Influence of body parameters on gastric bioelectric and biomagnetic fields in a realistic volume conductor

Abstract

Electrogastrograms (EGG) and magnetogastrograms (MGG) provide two complementary methods for non-invasively recording electric or magnetic fields resulting from gastric electrical slow wave activity. It is known that EGG signals are relatively weak and difficult to reliably record while magnetic fields are, in theory, less attenuated by the low-conductivity fat layers present in the body. In this paper, we quantified the effects of fat thickness and conductivity values on resultant magnetic and electric fields using anatomically realistic torso models and trains of dipole sources reflecting recent experimental results. The results showed that when the fat conductivity was increased, there was minimal change in both potential and magnetic fields. However, when the fat conductivity was reduced, the magnetic fields were largely unchanged, but electric potentials had a significant change in patterns and amplitudes. When the thickness of the fat layer was increased by 30 mm, the amplitude of the magnetic fields decreased 10% more than potentials but magnetic field patterns were changed about four times less than potentials. The ability to localize the underlying sources from the magnetic fields using a surface current density measure was altered by less than 2 mm when the fat layer was increased by 30 mm. In summary, results confirm that MGG provides a favorable method over EGG when there are uncertain levels of fat thickness or conductivity.

Conflict of interest statement

The authors report no conflicts of interest.

© 2012 Institute of Physics and Engineering in Medicine

Figures

Figure 1

Anatomically realistic torso model constructed from Visible Human data. Shown are (a) the default model and (b) the same model with the fat layer increased by 30 mm. The torso models have three boundary element surfaces representing the stomach (red), muscle (brown) and fat and skin (grey) surfaces.

Figure 2

Contour plots of a (a) potential or (b) magnetic field, with red contours and blue contours representing positive and negative values, respectively. The location of the maximum field value is indicated by the red circle, the minimum field value by the blue triangle and the midpoint between these two locations by the green square. The orientation of the maxima and minima relative to the coordinate system was represented by the black lines.

__The data__.

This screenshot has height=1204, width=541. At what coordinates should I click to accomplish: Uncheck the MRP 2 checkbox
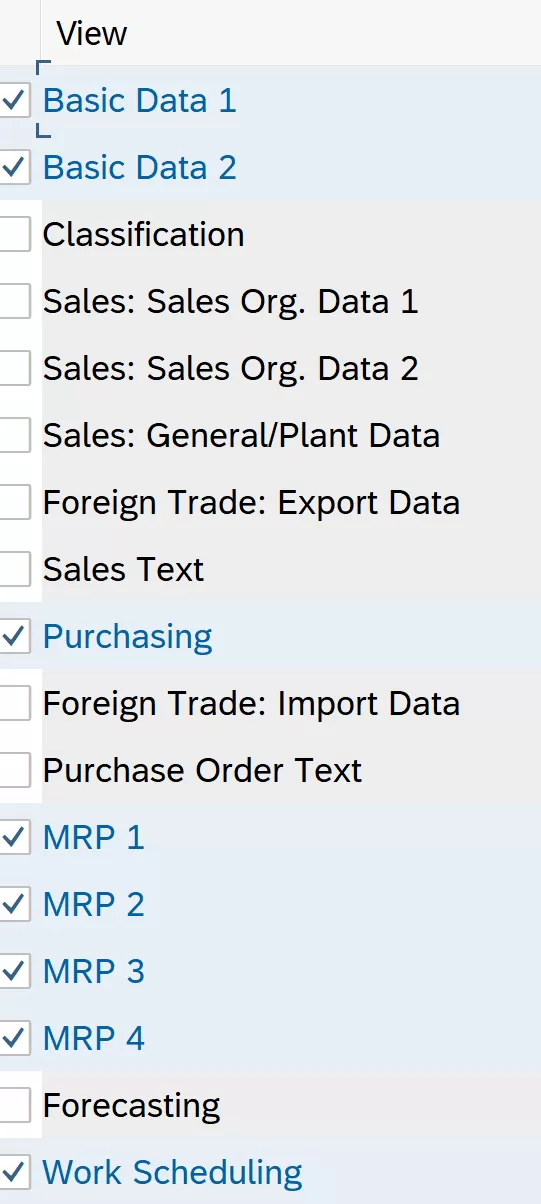[x=14, y=904]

__Using the information__.
A - Rewrite the stretch from "Conflict of interest" through "skin (grey) surfaces." in the passage on gastric fields, with "fat layer" changed to "adipose layer".
B - Based on the passage on gastric fields, mark each statement yes or no, and quote the words that decide it. (i) Raising the fat conductivity caused little change in both the potential and the magnetic fields. (ii) The torso models have four boundary element surfaces. (iii) The authors report a conflict of interest.
C - Write the next part of the passage on gastric fields, picking up after its last sentence.

__Responses for each task__.
A -
Conflict of interest statement

The authors report no conflicts of interest.

© 2012 Institute of Physics and Engineering in Medicine

Figures

Figure 1

Anatomically realistic torso model constructed from Visible Human data. Shown are (a) the default model and (b) the same model with the adipose layer increased by 30 mm. The torso models have three boundary element surfaces representing the stomach (red), muscle (brown) and fat and skin (grey) surfaces.

B -
(i) Yes: "when the fat conductivity was increased, there was minimal change in both potential and magnetic fields"
(ii) No: "The torso models have three boundary element surfaces"
(iii) No: "The authors report no conflicts of interest."

C -
Figure 3

The normalized amplitudes averaged over 110 electrodes/sensors for the models with varying fat conductivity when using (a) a single dipole or (b) multiple dipoles. The * denotes the model with the default level of fat thickness.

Figure 4

The comparison between the field (potential and magnetic) fall-off and power of the distance from a dipole to a sensor/electrode at t=56 s when using (a), (c) a single dipole or (b), (d) multiple dipoles.

Figure 5

Changes in field parameters (mid-point locations and orientations) due to changes in fat layer thickness when using (a),(c) a single dipole and (b),(d) multiple dipoles. The * denotes the model with the default level of fat thickness.

Figure 6

The normalized amplitudes averaged over 110 electrodes/sensors for the models with varying fat thickness when using (a) a single dipole or (b) multiple dipoles. The * denotes the model with the default fat conductivity value.

Figure 7

Changes in field parameters (mid-point location and orientation) due to changes in conductivities using (a),(c) a single dipole source or (b),(d) multiple dipole sources. The * denotes the model with the default fat conductivity value.

Figure 8

SCD estimates of the (a) horizontal and (b) vertical positions of the underlying sources. The black lines represent the dipole locations. The blue and red (dot) lines represent the maximum SCD approximations of the positions for model 01 and model 05, respectively. The average difference between the two models was 1.4 mm.